Philippine President Rodrigo Duterte places the entire island of Luzon under community quarantine. 09:05 09:30
Despite the lockdown order, this woman from a slum area in Quezon City joins the street protest lamenting that while the rich are panic buying and hoarding on food, they also panic because they have no food. She also said that the month-long quarantine is almost over and yet they have not received even a kilogram of rice. 09:31 09:51
A day after the protest, President Duterte reminds protesters that he will not tolerate chaos and violators of the quarantine order and if necessary, the police, military, and even barangay officers can "shoot them dead." 09:51 10:12
Segment 2.2 Impact of COVID-19 lockdown to the Women-headed Households in Angeles City.
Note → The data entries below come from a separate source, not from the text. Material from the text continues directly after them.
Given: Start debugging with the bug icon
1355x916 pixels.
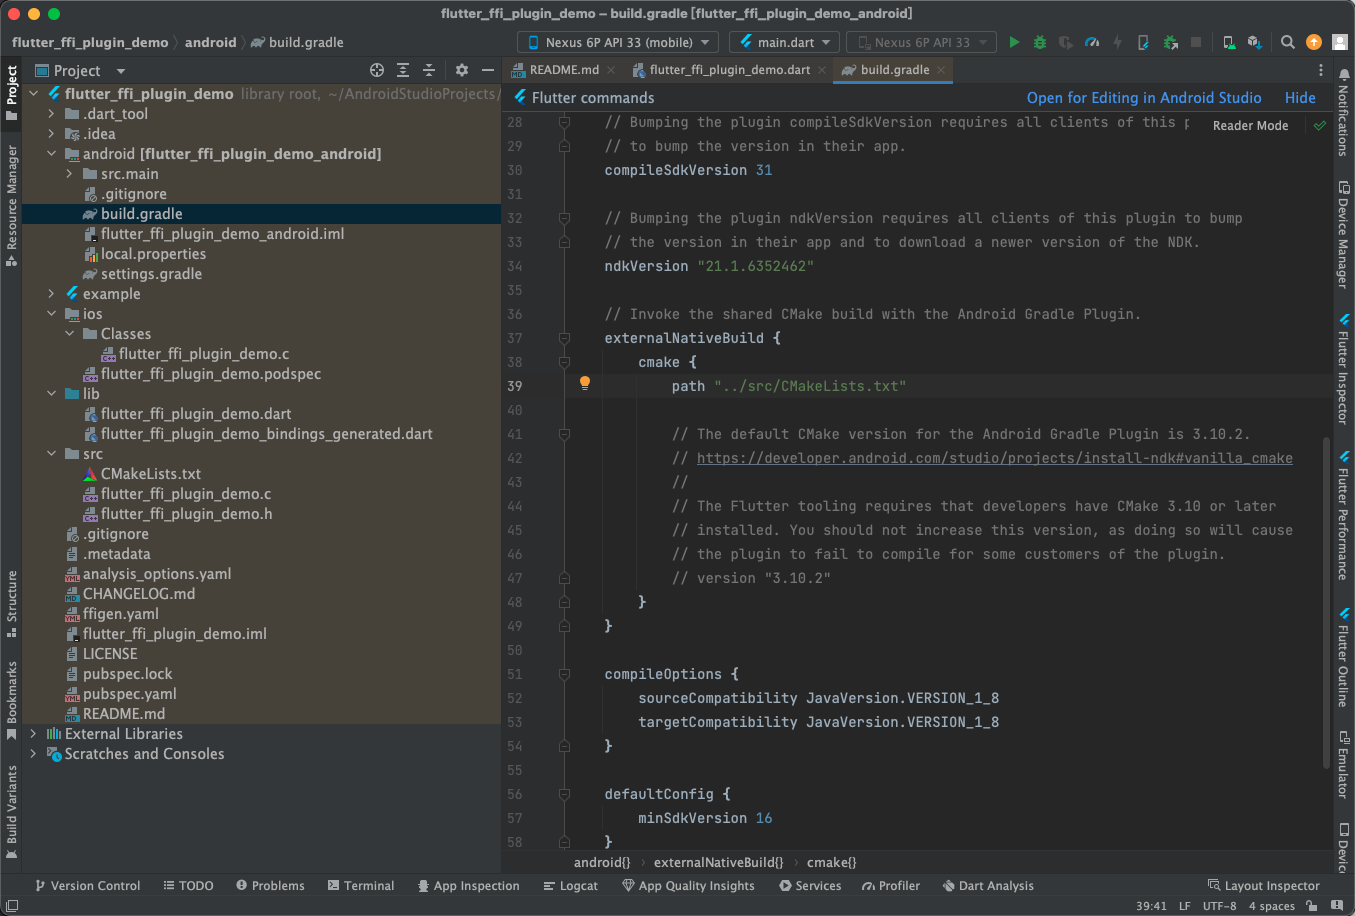Looking at the screenshot, I should 1039,42.
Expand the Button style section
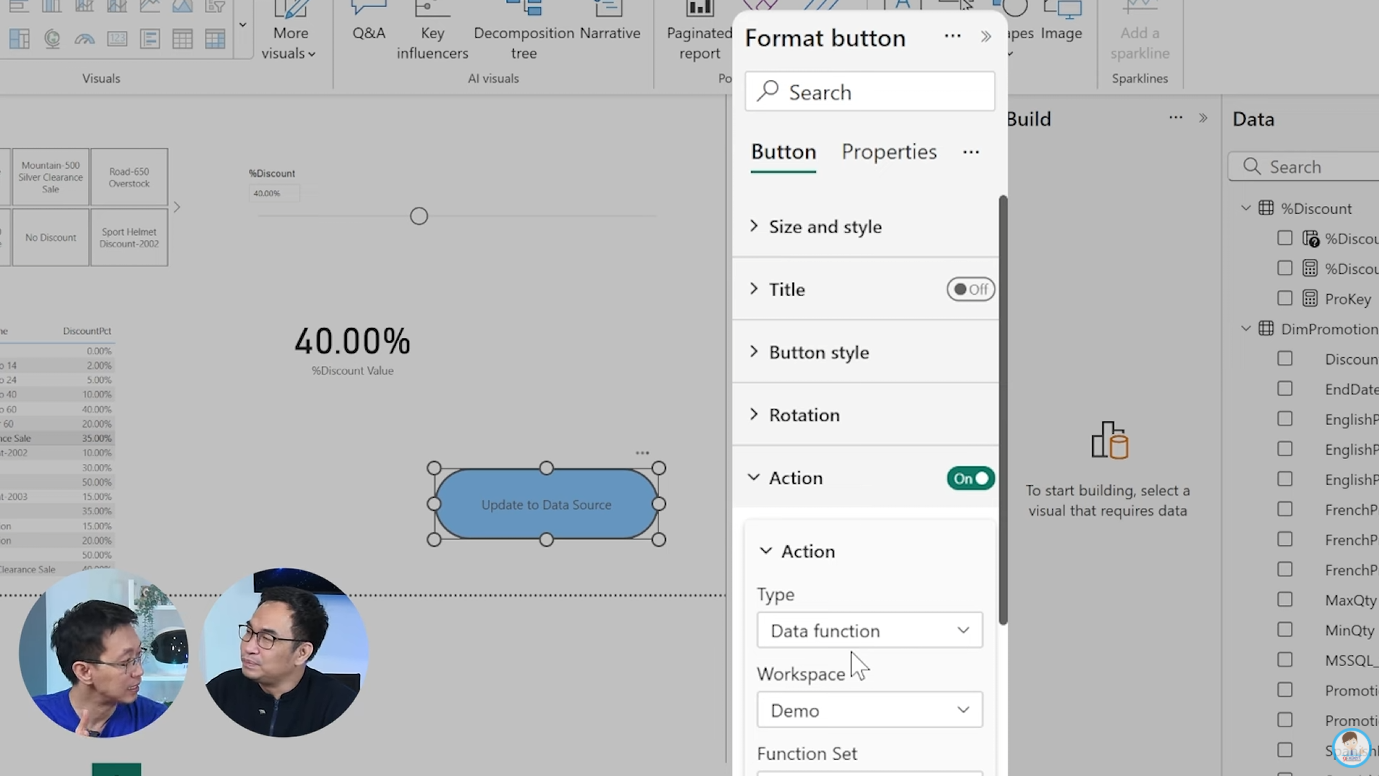 tap(819, 351)
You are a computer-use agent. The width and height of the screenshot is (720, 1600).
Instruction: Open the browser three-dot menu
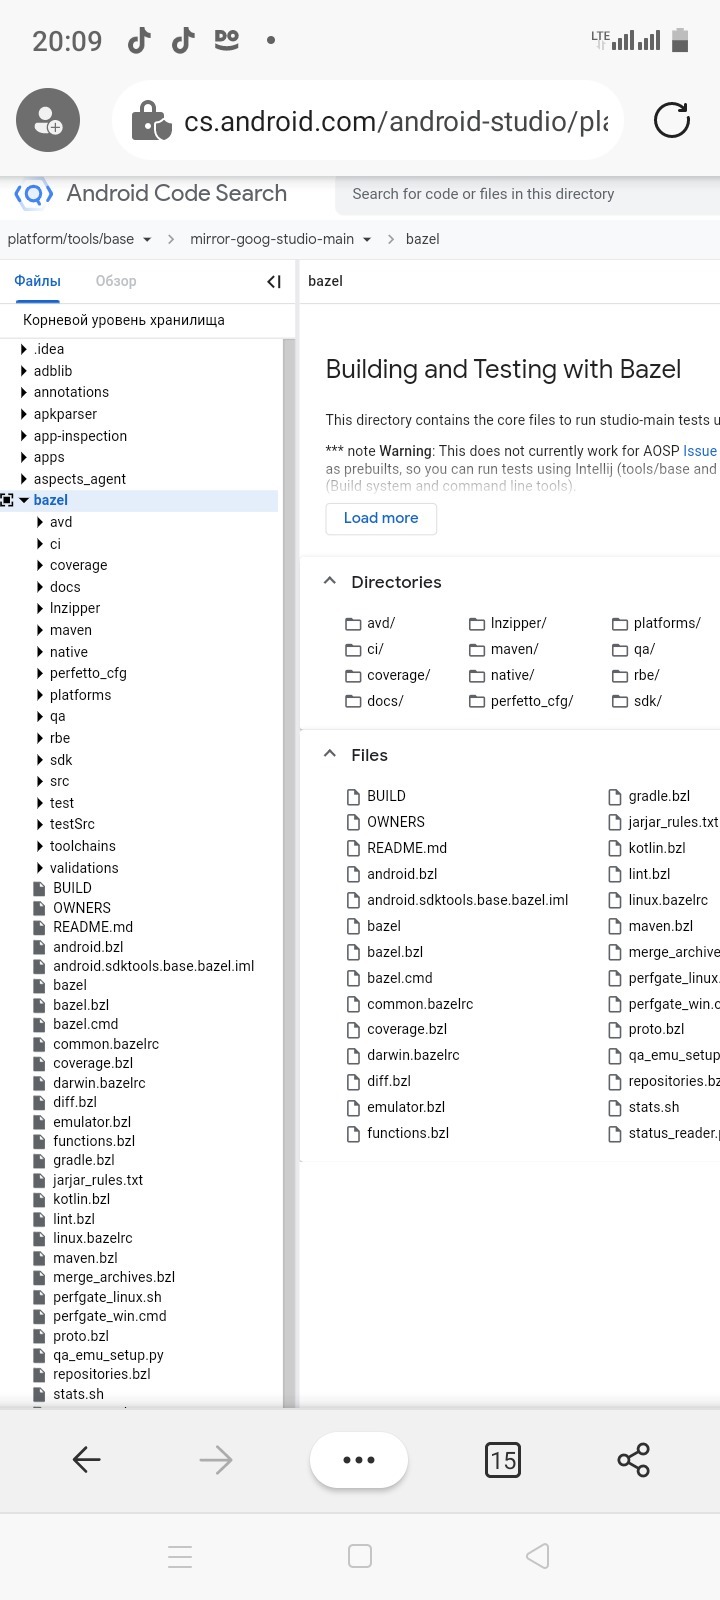click(358, 1460)
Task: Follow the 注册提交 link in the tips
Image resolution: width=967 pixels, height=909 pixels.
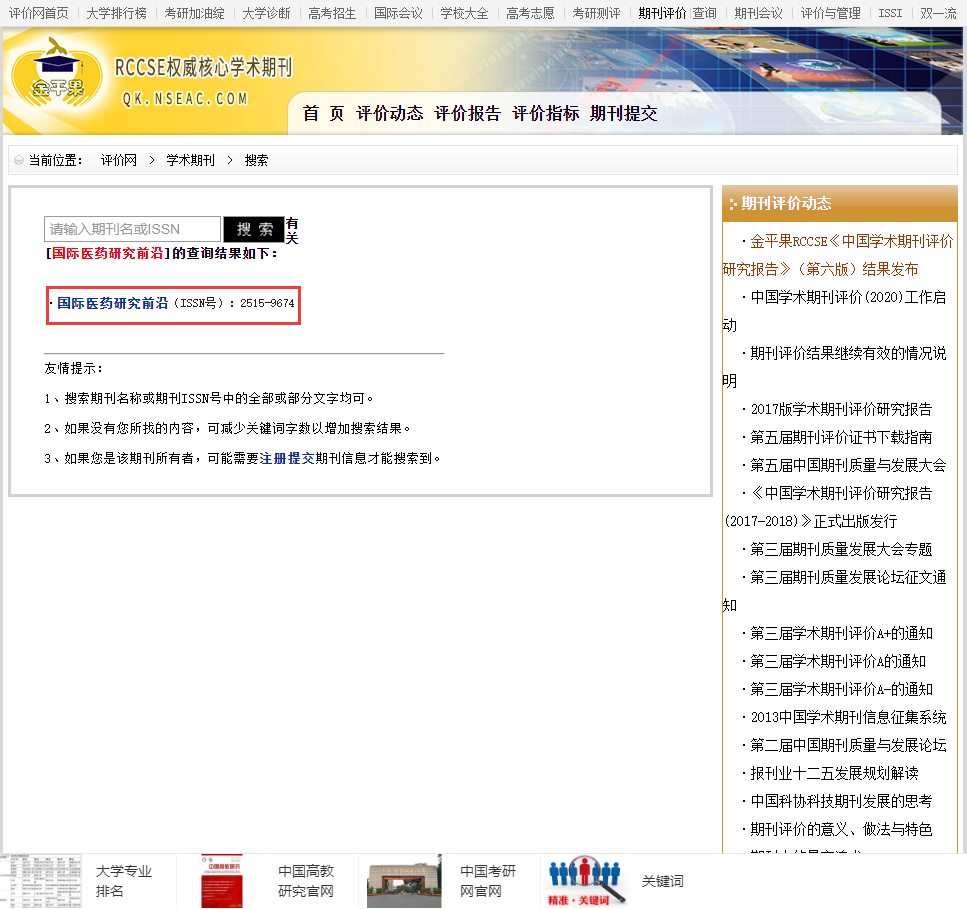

Rochelle: Kumusta, Kumareng Mira, Kumareng Emma.
Well, the audio clips we all just heard just pretty much sums up our current situation here in the Philippines.
We are a country where most are, by international standard, either poor or very, very poor. A simple Google search would show you just how we have the world’s largest slum where four million people live in shanties and huts. The City of Manila is so densely populated that there are over 70,000 people living there per square kilometre.
Here, 6 out of 10 patients die without ever seeing a doctor just because they can’t afford it. People here still suffer and die from preventable and treatable diseases like tuberculosis, measles, and diphtheria.
We are a country where if one complains about the dismal performance, corruption, or the scandalous behavior of our national leadership are forced to silence by being branded as either Red or Yellow, harassed, sent to jail, or even killed.
We are a country that CANNOT and MUST NOT be in a pandemic. And yet, here we are.
There is a recent analysis that the Philippines is the riskiest and most unsafe place to be in the Asian Pacific region during this time of the COVID-19 pandemic based on infection spread risk, government management, health care efficiency, and regional specific risks. For us who are living here, this is not hard to believe.
We have a government that has for a month now placed almost 60 million people in lockdown, most of whom are without any savings, who are daily income earners. If they don’t go out to work, they don’t eat, even for just a day.
Just like how the protesting San Roque woman was saying earlier, while some were panic buying, all they could do was to panic but not buy because they just couldn’t. There were promises of food and financial aid to supposedly help tide the poor families over during the lockdown but in reality, if and when they have received any food aid, these were barely enough to last for a day, two days, or three at most for most families. Millions are very hungry.
The government of course knows this and that sooner or later, if no sufficient food aid will be given to the people, they will soon begin to disobey the stay-at-home order to look for food by whatever means in order in order to survive. Knowing the punitive and militaristic character of the current administration, the consequences for those who would dare defy the lockdown order is just too scary to imagine.